AppCrib

How We QA Without a QA Team

Field notes·By Carl Stein, Co-Founder & Head of Build·

We don't have a QA team. We have something worse: a gatekeeper that can't be reasoned with, bribed, or guilt-tripped into letting a half-baked build through. And it has opinions about your feature.

At AppCrib, every app we ship passes through a staged pipeline before it goes live. Each phase is run by a manager. Human or AI, we prefer to keep that a little opaque. Architecture review, build validation, security scanning, deployment gating. Each phase has its own checkpoint. But the checkpoint that keeps build quality honest is the one nobody particularly likes. It sits at the end of the BUILD phase and decides, in cold JSON, whether your work moves forward or gets sent back.

SHIP or HOLD. That's the entire vocabulary.

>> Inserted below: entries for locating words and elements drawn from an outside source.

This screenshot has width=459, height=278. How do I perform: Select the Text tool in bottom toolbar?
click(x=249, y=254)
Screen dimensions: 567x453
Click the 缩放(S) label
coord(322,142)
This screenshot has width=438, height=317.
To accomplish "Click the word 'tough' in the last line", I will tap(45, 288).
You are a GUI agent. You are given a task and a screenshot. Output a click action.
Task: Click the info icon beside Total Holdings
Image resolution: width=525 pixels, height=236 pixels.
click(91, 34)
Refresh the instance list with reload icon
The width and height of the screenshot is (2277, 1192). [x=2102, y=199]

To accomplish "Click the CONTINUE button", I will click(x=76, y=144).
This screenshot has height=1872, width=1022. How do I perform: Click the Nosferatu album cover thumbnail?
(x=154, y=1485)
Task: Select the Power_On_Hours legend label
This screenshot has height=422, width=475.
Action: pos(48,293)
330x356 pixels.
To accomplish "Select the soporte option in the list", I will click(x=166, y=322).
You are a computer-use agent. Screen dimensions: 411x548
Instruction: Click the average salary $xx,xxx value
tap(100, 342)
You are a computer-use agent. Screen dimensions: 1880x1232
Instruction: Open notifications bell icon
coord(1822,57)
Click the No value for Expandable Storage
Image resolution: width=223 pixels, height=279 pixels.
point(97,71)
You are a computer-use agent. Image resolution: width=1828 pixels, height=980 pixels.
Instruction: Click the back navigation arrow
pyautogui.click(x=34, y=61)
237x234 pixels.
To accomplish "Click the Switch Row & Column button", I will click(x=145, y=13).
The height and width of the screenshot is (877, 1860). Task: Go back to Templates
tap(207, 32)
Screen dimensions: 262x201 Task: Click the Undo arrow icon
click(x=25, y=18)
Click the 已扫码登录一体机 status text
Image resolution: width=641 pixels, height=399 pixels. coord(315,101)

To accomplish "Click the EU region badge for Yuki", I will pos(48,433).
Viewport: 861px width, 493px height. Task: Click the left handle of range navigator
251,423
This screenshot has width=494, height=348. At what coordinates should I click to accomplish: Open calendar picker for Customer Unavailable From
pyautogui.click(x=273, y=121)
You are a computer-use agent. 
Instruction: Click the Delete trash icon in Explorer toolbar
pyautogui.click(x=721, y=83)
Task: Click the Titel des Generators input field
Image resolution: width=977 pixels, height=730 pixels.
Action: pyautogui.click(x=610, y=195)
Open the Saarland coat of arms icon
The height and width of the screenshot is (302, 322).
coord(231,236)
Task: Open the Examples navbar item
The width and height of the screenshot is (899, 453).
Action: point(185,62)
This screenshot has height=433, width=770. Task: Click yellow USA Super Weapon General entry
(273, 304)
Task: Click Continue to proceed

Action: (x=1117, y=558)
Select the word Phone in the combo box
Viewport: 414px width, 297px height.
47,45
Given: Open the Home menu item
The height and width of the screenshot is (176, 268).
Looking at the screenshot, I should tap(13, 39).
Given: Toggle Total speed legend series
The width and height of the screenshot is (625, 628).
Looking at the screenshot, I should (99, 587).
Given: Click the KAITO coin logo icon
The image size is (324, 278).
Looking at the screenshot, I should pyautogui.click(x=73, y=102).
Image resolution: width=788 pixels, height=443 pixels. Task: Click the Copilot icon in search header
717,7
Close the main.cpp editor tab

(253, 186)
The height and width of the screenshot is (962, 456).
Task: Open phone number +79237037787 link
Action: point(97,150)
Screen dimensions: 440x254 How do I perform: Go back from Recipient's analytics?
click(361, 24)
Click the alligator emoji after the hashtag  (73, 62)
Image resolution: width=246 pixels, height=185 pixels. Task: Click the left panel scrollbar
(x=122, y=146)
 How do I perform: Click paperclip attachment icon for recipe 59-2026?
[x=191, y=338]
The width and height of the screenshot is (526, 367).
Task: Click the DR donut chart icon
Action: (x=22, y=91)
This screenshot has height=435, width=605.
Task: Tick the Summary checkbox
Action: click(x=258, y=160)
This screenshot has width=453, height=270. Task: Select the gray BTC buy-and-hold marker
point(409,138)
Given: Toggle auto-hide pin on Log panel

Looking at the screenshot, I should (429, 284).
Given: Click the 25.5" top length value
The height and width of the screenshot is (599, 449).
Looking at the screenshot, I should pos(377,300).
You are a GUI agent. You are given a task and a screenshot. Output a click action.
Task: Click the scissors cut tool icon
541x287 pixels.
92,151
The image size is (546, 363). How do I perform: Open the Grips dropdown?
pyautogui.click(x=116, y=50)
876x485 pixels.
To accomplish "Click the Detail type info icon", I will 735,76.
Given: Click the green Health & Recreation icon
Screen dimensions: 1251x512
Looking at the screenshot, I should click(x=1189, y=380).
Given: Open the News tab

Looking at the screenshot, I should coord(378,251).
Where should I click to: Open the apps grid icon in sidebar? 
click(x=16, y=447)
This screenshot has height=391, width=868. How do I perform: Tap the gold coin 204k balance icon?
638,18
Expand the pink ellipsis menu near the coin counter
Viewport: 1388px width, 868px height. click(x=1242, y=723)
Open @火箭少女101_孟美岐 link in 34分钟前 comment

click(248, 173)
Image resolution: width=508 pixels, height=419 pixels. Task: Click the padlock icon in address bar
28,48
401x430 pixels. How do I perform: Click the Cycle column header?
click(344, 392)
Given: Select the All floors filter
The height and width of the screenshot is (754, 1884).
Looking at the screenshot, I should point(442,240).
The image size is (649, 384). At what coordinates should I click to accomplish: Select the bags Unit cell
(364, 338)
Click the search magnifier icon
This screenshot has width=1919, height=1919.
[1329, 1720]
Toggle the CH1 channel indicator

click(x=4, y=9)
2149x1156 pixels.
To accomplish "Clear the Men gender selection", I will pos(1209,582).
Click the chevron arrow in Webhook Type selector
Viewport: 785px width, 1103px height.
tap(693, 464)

What Does the Gatekeeper Actually Check?

The gatekeeper runs after every feature has been built and tested through three validation gates (structural, functional, feature-level). Its job is to verify that the whole build meets a set of non-negotiable criteria before the app advances to the TESTING phase.

It evaluates, in order:

  • Architecture artifacts exist. Five files must be present: brand identity, layout constraints, page architecture, data model, and component architecture. If any are missing, the build goes back to the build manager to regenerate them.
  • All features pass all three gates. Every feature gets tested through Gate 1 (structural: do the routes return 200?), Gate 2 (functional: do the forms submit?), and Gate 3 (feature-level: does the user flow actually work?). If any feature fails any gate, HOLD.
  • The build compiles. npm run build must succeed. No exceptions.
  • No forbidden dependencies. We have a locked technology stack. Chakra UI, MUI, Prisma, Firebase, Clerk. If it shows up in package.json, the build is held.
  • Execution evidence exists for every passing feature. This is the big one.
  • Red-green verification for all P0 features. We'll come back to this.

More criteria exist beyond these: mock detection audits, stack compliance checks, API manifest completeness, smoke tests, theme toggle verification, content page quality gates, dead component detection. But those first five are the spine. The rest are scar tissue from lessons learned the hard way.

Execution Evidence: The Criterion That Catches Liars

Criterion 10 in the checklist is straightforward: every feature that claims passes: true must also have an execution_evidence block with playwright_actions > 0 and pages_tested > 0.

You can't say a feature passes because someone read the code and it looked right. The testing manager and its team must have actually opened a browser, navigated to the page, clicked the buttons, filled the forms, and recorded what happened. If the Playwright action count is zero, the feature isn't passing.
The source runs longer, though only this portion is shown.